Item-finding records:
>> Start

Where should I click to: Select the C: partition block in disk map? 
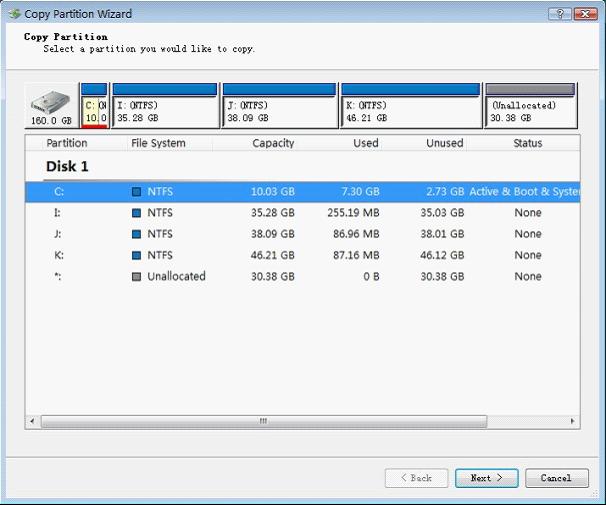[93, 110]
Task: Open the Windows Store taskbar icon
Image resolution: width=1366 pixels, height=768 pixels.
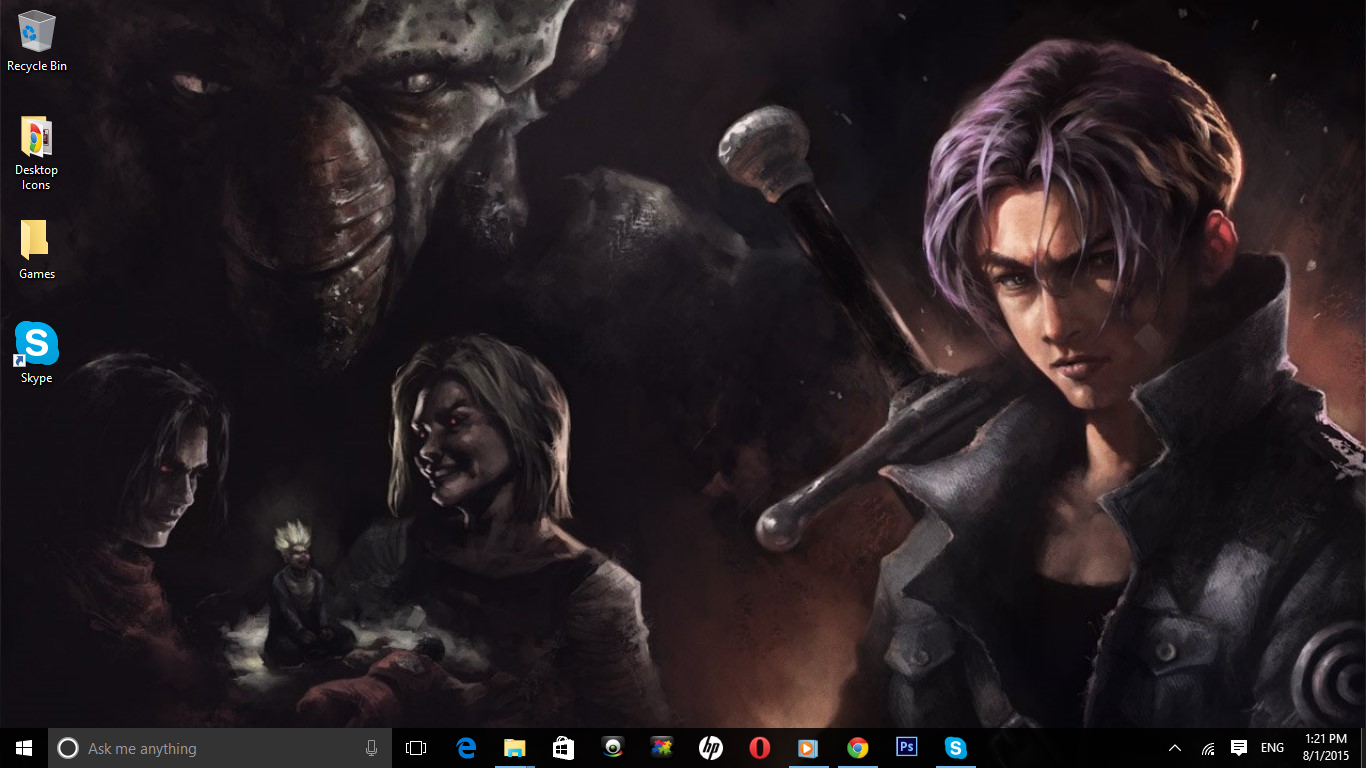Action: (564, 748)
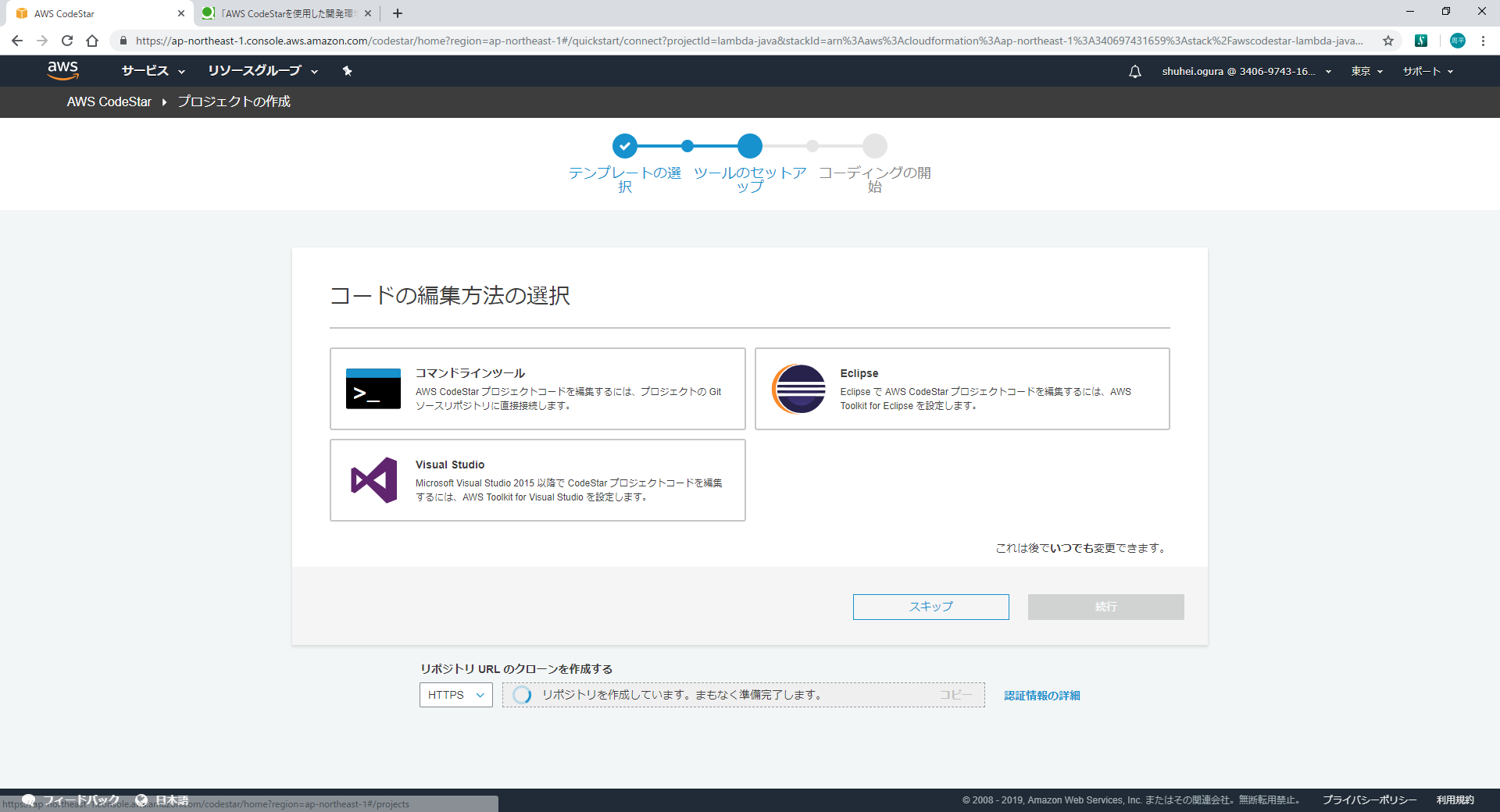Open the 認証情報の詳細 link
This screenshot has width=1500, height=812.
[1041, 695]
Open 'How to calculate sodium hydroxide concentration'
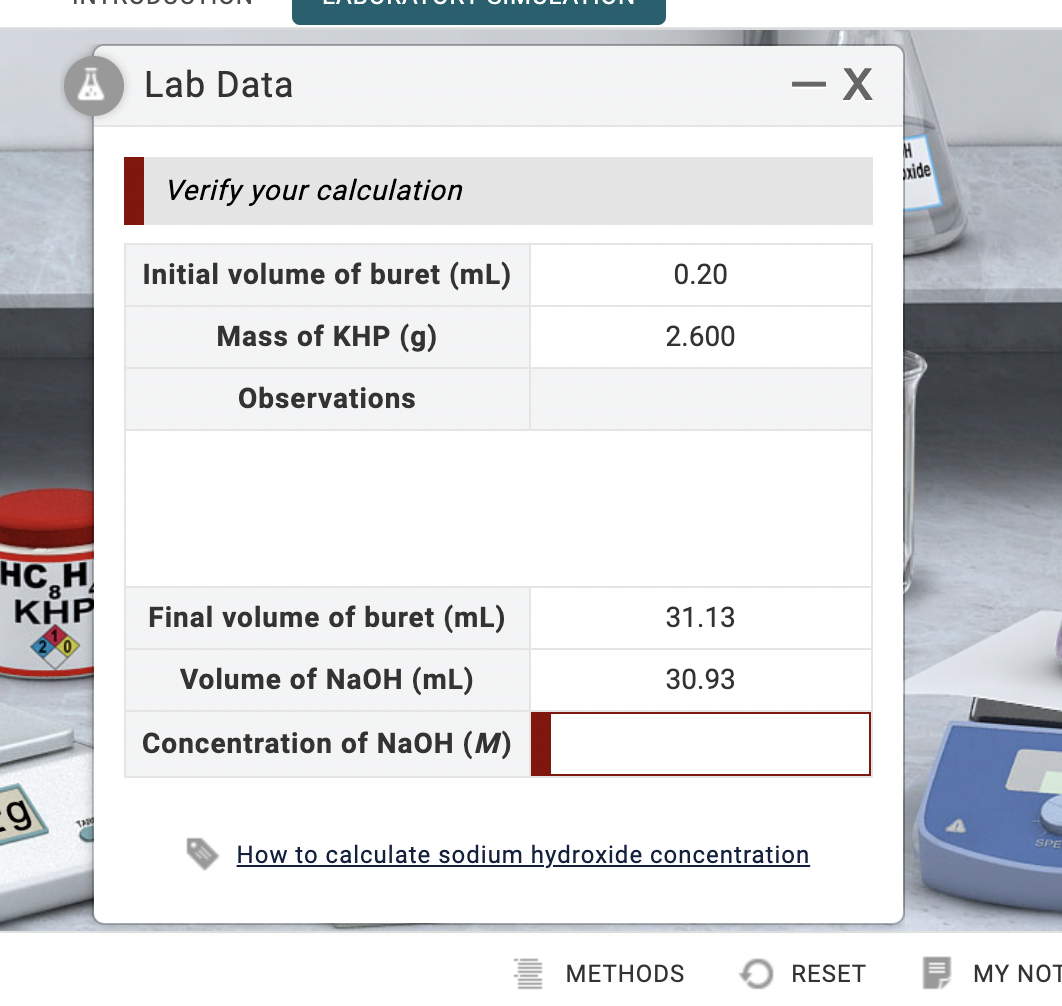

>> End

Please recast the lines above as a two-column Markdown table headed Row and Line, giving each line a row number and skipping any blank lines. Leave the pictures out of your answer.

| Row | Line |
|---|---|
| 1 | Where should I click to: Select the C: partition block in disk map?  |
| 2 | [93, 110] |
| 3 | Task: Open the Windows Store taskbar icon |
| 4 | Image resolution: width=1366 pixels, height=768 pixels. |
| 5 | Action: (564, 748) |
| 6 | Open the 認証情報の詳細 link |
| 7 | This screenshot has width=1500, height=812. |
| 8 | [1041, 695] |
| 9 | Open 'How to calculate sodium hydroxide concentration' |